Bugün de, Taraf’ın içinde, dışında, Türkiye’nin her yerinde, farklı siyasi görüşler yüzünden böyle sert tartışmalar yaşanıyor.
Açıkçası, Taraf da, sert muhalifliğiyle ortaya çıkan bir fikir gazetesi oldu. Ben, fildişi kulesinden, “Kâh çıkarım gökyüzüne, seyrederim âlemi. Kâh inerim yeryüzüne...” şeklinde, çok ölçülü eleştiriler yaparak, gözlerden uzak kalmayı seçen bir tarzı benimsedim. Bu aynı zamanda, “kaçak olmayı seçmekti”.
Ama Taraf’ın kendisi bir gazete olarak hiç böyle olmadı, yolunu baştan böyle seçti.
Şimdi de, “muhalif gazetecilik” yapıyor diye Taraf’ı eleştirmek doğru değil.
Gazeteciliğin “doğrusu” nedir ayrı bir tartışma; ancak Taraf’ı, “muhalif” olduğu için eleştiremeyiz. Çünkü Taraf değişmedi. Değişen, yola çıktığından beri, bu gazeteye yazanların görüşleri oldu.
Fakat, şu da önemli; anlaşmak zorunda değiliz, ama nasıl çatıştığımız önemli.
Geuss, aynı zamanda, bir şair. Onun değil, ama onun da bir yazısında alıntıladığı, 17. yüzyılda yaşamış Alman bir din adamı ve şair, mistisizme meraklı Angelus Silesius’un şu dizeleri, hesapsız kitapsız şeylerin güzelliğini anlatıyor. Arjantinli şair, yazar Jorge Luis Borges de, şiirin apansız güzelliğini anlatmak için bu dizelerden alıntı yapmış;
Die Ros’ is ohn’ Warum; sie blühet weil sie blühet.
Sie acht’ nicht ihrer selbst, fragt nicht ob man sie siehet.
“Gül, bir ‘nedeni’ yoktur; açtığı için açar.

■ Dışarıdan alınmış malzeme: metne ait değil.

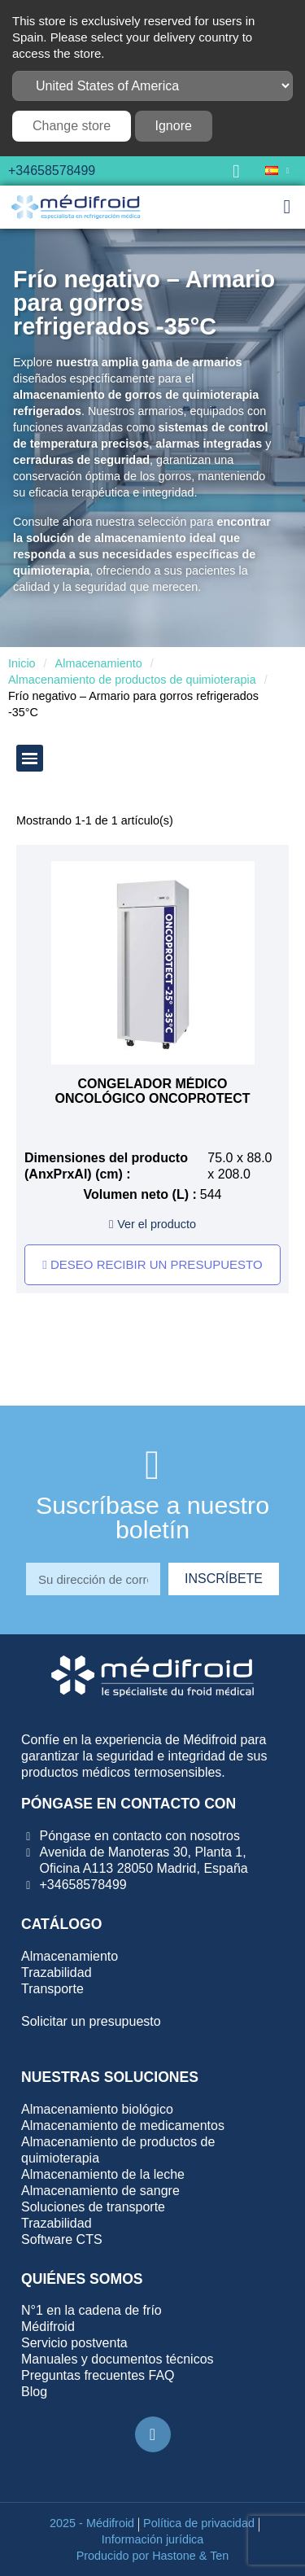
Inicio (22, 663)
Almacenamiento (98, 663)
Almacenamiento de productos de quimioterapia (132, 679)
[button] (236, 170)
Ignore (173, 126)
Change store (72, 126)
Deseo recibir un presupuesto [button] (152, 1264)
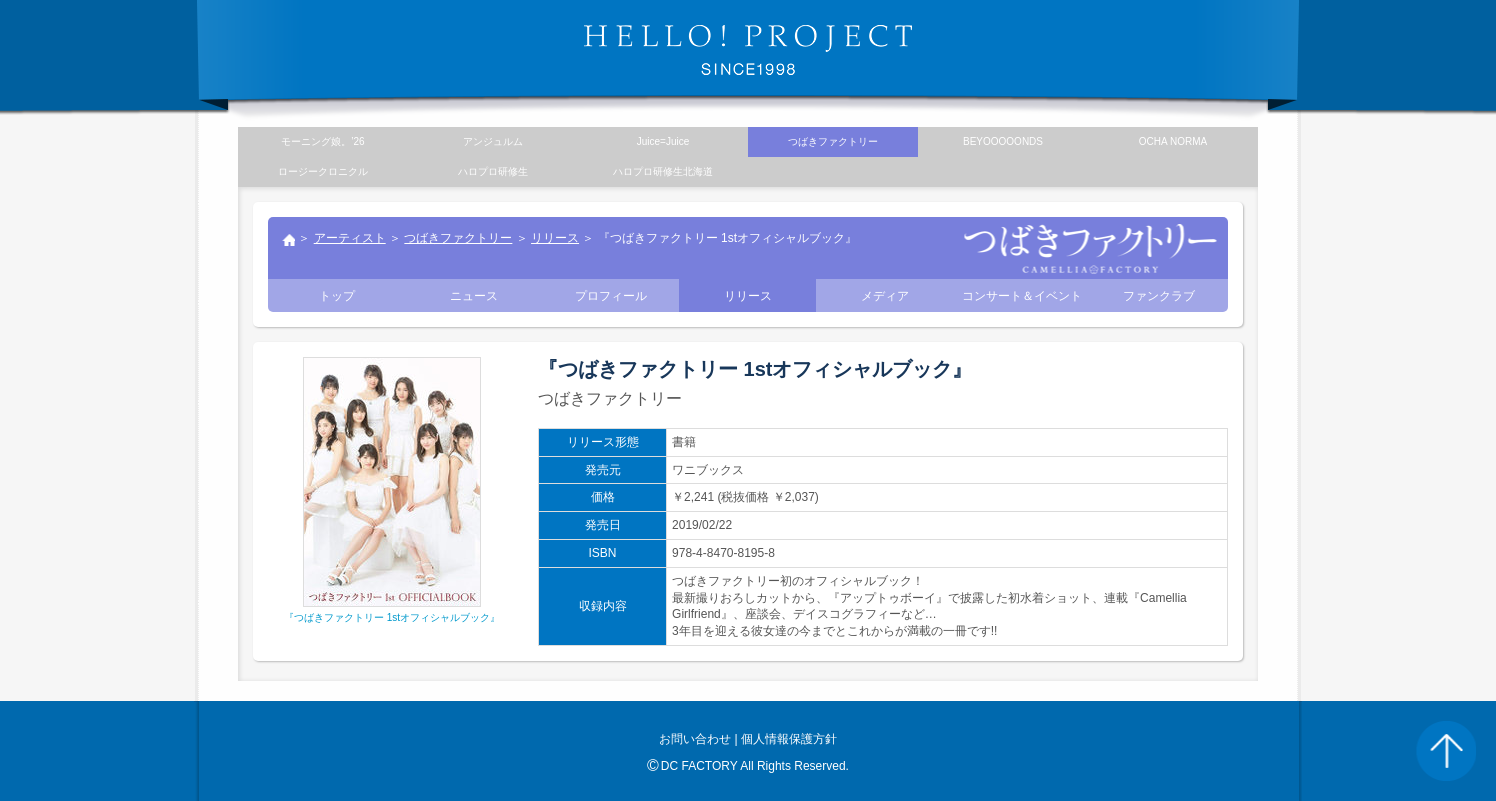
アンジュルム (493, 141)
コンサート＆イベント (1022, 296)
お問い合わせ (695, 739)
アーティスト (350, 238)
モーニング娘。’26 (322, 141)
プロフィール (611, 296)
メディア (885, 296)
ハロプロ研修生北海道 (663, 171)
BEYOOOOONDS (1003, 141)
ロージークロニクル (323, 171)
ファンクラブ (1159, 296)
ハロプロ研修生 (493, 171)
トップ (288, 242)
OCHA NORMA (1173, 141)
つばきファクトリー (458, 238)
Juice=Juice (663, 141)
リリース (555, 238)
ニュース (474, 296)
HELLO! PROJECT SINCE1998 (748, 50)
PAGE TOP (1446, 751)
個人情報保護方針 (789, 739)
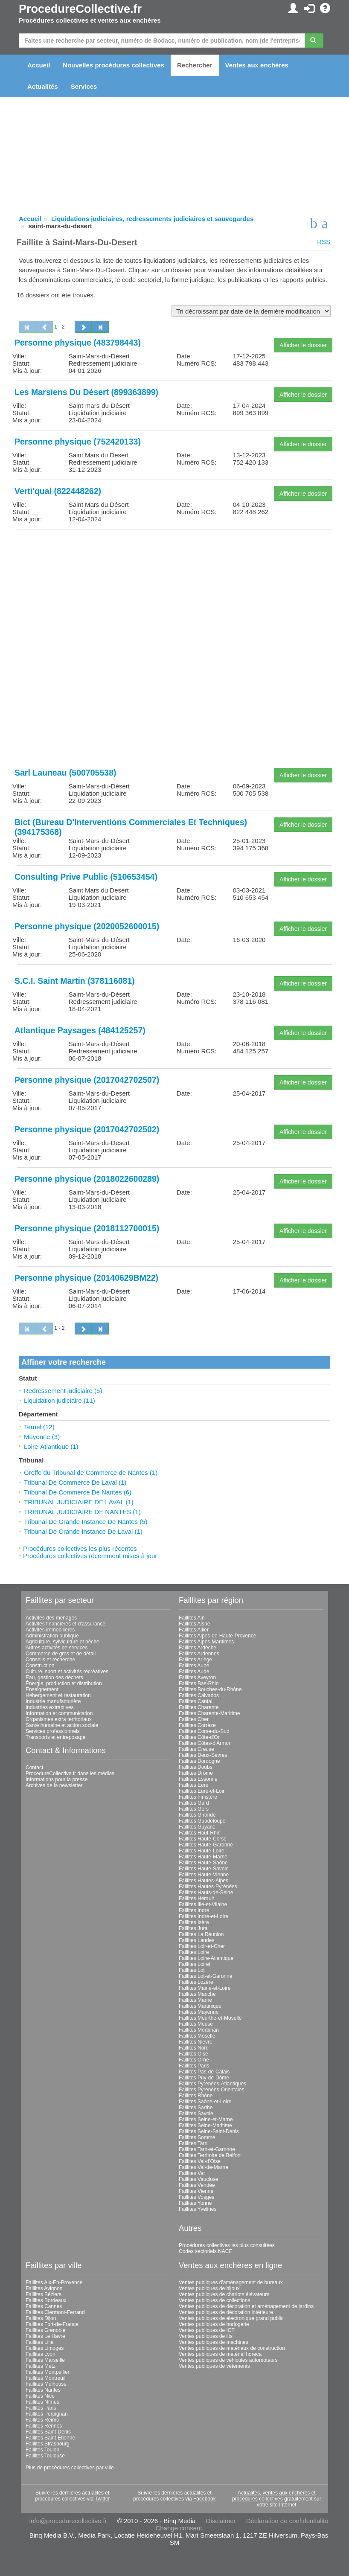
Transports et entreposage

Kendisinin farkında bile değildir, görülüp görülmediğinin de...”
Eleştiriler de, dikenlerine rağmen, güller gibi olmalı sanırım. Dile gelmek zorunda olduğundan, “açılıvermeliler”. Göze batmak, göz çıkarmak, ses getirmek, gündeme gelmek için değil... Güller gibi de, güzel bir yanları olmalı; bakanı baktığına pişman etmeden düşündürerek.
Türkiye’de, eleştiri güllerinin daha az dikenli hâle gelmesinden de önemli olan, görüşlerini dile getirmenin yollarının dikensiz hâle gelmesi ki, eleştiriler can yakmak için değil sadece dile gelmek için olabilsin.
İki eleştiri de kendime; biri, benim de, kızgınlıkla yazarak can yakmaya kastetmem, Burhan Kuzu’ya yaptığım gibi.
İkincisi de, geçen yazıda, Condorcet’nin adını, Concordet diye yazıp durmuşum. Bahsettiğim yazılarının bir kısmını, hapsedilmiş ve idamı beklediği hâlde, insanlık için büyük bir umutla yazan, 18. yüzyılın filozof ve matematikçisi Marquis de Condorcet’den ve okuyuculardan özür dilerim.
Bu hatama dikkat çeken Hayrettin Uygur’a çok teşekkürler, ilgisi ve eleştirisinden ötürü!